ST. PETERSBURG — Rays manager Joe Maddon acknowledged before Thursday's game they need to get more — specifically, innings — out of their starting rotation.
And typically, James Shields has been one of their best workhorses, grinding through innings, especially at home.
But as the Rays opened an eight-game homestand (against the last-place Indians and A's) with an 11-7 loss to Cleveland and heard boos from some of the 17,169 at Tropicana Field, Shields continued their trend of doing things they didn't typically do last season.
Shields said his "emotions got the best of me," after a two-out error in the fifth, after which he gave up three unearned runs to make it a 5-0 game. The bullpen, one of the league's best last season, continued its inconsistencies, negating a late rally.
Shields became the third straight starter not to last more than five innings, and another loss dropped Tampa Bay (16-20) closer to last in the American League East.
"I believe our best baseball is ahead of us," Maddon said. "But I can't fault anybody for questioning the record right now."
The Rays played without three regulars. Leftfielder Carl Crawford (bruised right shoulder) and designated hitter Pat Burrell (inflammation in neck) are day to day, and catcher Dioner Navarro got the day off until pinch-hitting in the ninth.
And the short-handed offense had to dig out of a big hole, trailing 9-0 by the sixth.
Shields' night started strong. He said he had his good stuff in striking out five in the first three innings. But the Indians scored two in the fourth on four singles then added three unearned runs in the fifth.
Shields appeared to have gotten out of the inning unscathed, but Akinori Iwamura bobbled a potential inning-ending grounder by Asrubal Cabrera. Victor Martinez and Shin-Soo Choo followed with doubles to make it 5-0. Shields ended up matching his season highs in runs allowed (five) and hits (10).
"I kind of lost focus. My emotions got the best of me," Shields said. "After the error, I've got to bear down and focus in on it."

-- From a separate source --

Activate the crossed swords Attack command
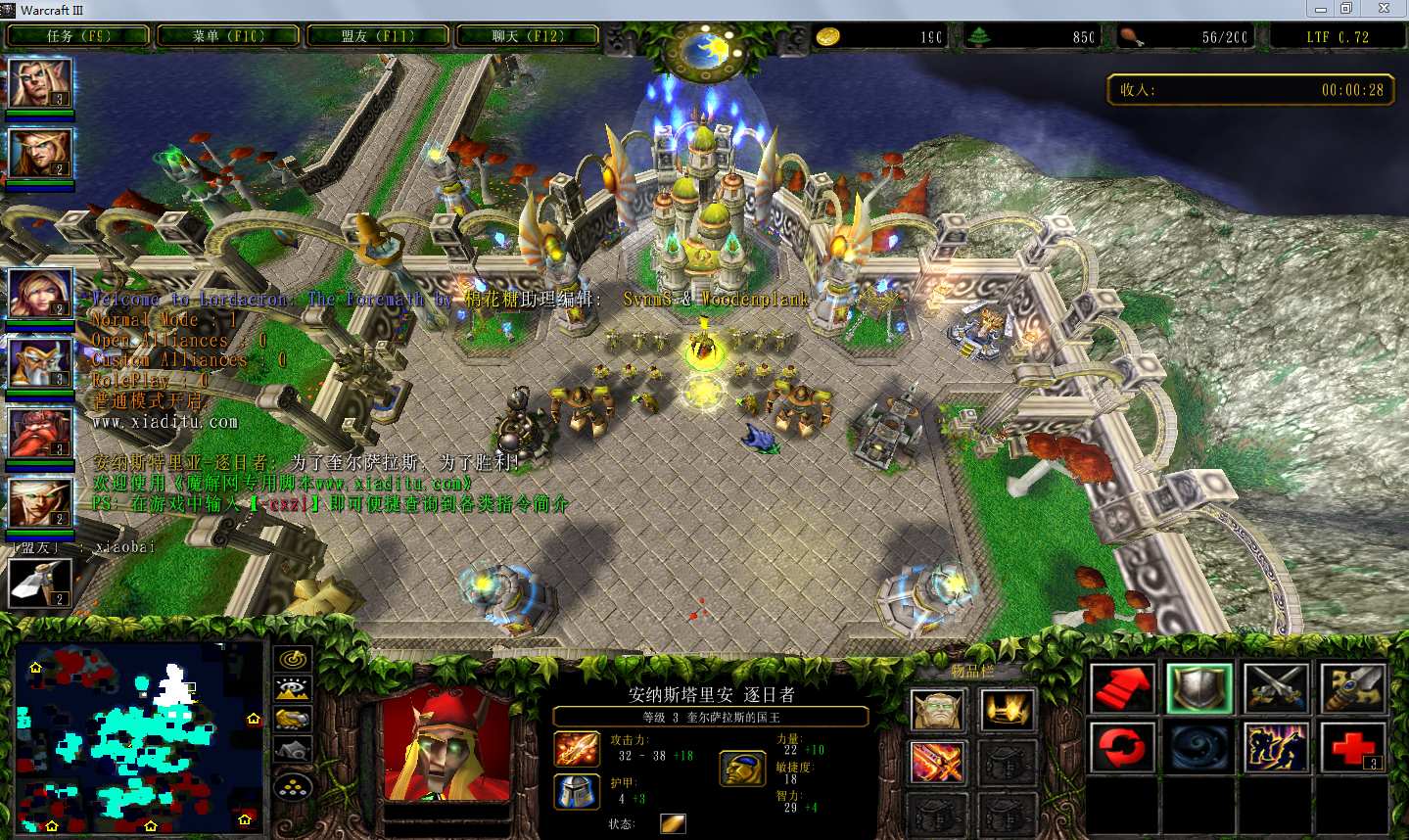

The bullpen didn't fare any better. In the sixth, the Indians pounced on Joe Nelson for four runs in a two-out rally that included two doubles and a homer.
"When you come in down 5-0, your job is to keep it right there," Nelson said. "I didn't make the pitches when I needed to, and it ended up costing us."
The Rays showed some life in the sixth. B.J. Upton walked and stole two bases before pinch-hitter Gabe Kapler walked, too. Later, Willy Aybar had an RBI single and Gabe Gross an RBI double.
But the biggest hit came from Ben Zobrist, who ripped a three-run homer into the rightfield seats to cut it to 9-6. It was his sixth homer of the season.
The Indians, whose 13 wins entering Thursday were tied for second fewest in the majors, typically have had the Rays' number. Tampa Bay's 28-61 record against them is its worst among AL opponents.
"We bring out the best in Cleveland," Maddon said. "I've only seen that team good. I can't understand how they've ever struggled."